Until a variable TPS is added, TPS SIG from the Main Board will need to be jumpered to Ground with a 1k Ohm resistor to prevent the TPS signal from gradually floating higher and possibly accidentally triggering flood clear mode.
The addition of a variable TPS will allow the use of Closed Loop Idle Control as well as Enhanced Acceleration Enrichments as both of these features look to the TPS signal for feedback.
Deleting the AFM (optional)
The DIYPNP allows you to disconnect the Air Flow Meter. One thing to note however is when you remove the AFM, the stock IAT sensor comes out with it (the IAT sensor is inside the AFM). You will therefore need to install a GM style intake air temperature sensor in your intake. This sensor connects to the first and forth pins on the IAT connector, as shown in the photos below. IAT sensors have no polarity, so it does not matter which wire you connect to which pin.
Simply wire a GM Open Element IAT Sensor into your factory wiring harness at the AFM connector. You can poke wires into the AFM connector, or you can cut and splice. Wire one lead of the GM Sensor to the first wire at the AFM Connector, and the other lead of the GM Sensor to the fourth wire at the AFM Connector. There are 5 wire slots in the AFM connector, however only 4 have terminals installed. The two outer terminals will be the ones used.
The wires should then be folded down over the edge of the AFM connector, and the whole assembly firmly and cleanly wrapped in high quality electrical tape sealing it up. 3M makes some good stuff that can handle the temps found in engine bays– read the specs.
Read the Manuals, You are Responsible for your own results!

DATA ENTRIES
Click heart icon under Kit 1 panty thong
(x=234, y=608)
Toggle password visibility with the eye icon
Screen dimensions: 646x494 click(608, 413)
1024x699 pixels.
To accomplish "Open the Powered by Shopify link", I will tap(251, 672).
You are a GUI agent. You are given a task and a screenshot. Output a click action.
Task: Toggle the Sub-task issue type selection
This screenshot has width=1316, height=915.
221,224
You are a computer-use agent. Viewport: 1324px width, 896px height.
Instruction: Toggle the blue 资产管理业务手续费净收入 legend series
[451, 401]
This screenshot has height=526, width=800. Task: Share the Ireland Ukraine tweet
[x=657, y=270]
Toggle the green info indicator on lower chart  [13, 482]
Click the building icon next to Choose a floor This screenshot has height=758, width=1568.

STATED TASK A
In the DIYPNP wiring notes, which two wires at the AFM connector do the leads of the GM intake air temperature sensor connect to?
STATED TASK B
Carry on the DIYPNP wiring notes from their final line.

WRITTEN REPLY A
The first and fourth wires, which are the two outer terminals.

WRITTEN REPLY B
This Application Doc is intended to assist you in your DIYPNP DIY EFI Installation. We’ve done a fair amount of research, and actually tested on a similar vehicle to help ensure we can provide the most accurate information possible to make your installation go as smoothly as possible. That said, there are certain things you could do incorrectly, or certain things you could change up, that could cause you to run into issues. Our tech support department will be glad to assist you working through any issues you might have, please contact us and give us that opportunity and we should be able to work things out for you.
Startup Maps included/attached to this Application Doc is intended only to help you get your engine started so that you can properly tune your engine. The map will be setup properly for a stock vehicle matching the year/make/model/trim in the ‘Test Vehicle Details’ section at the top of this page. If you have made any changes to your wiring, your ignition system, or other related components, this map may not be ideal for your vehicle. You will then need to check and confirm the appropriate settings and properly configure your DIYPNP EMS for your altered vehicle. Some maps offered may be more completely tuned that others, some may be just setup enough to get the car to fire up and idle with a little help from the throttle. That’s when the tuning begins.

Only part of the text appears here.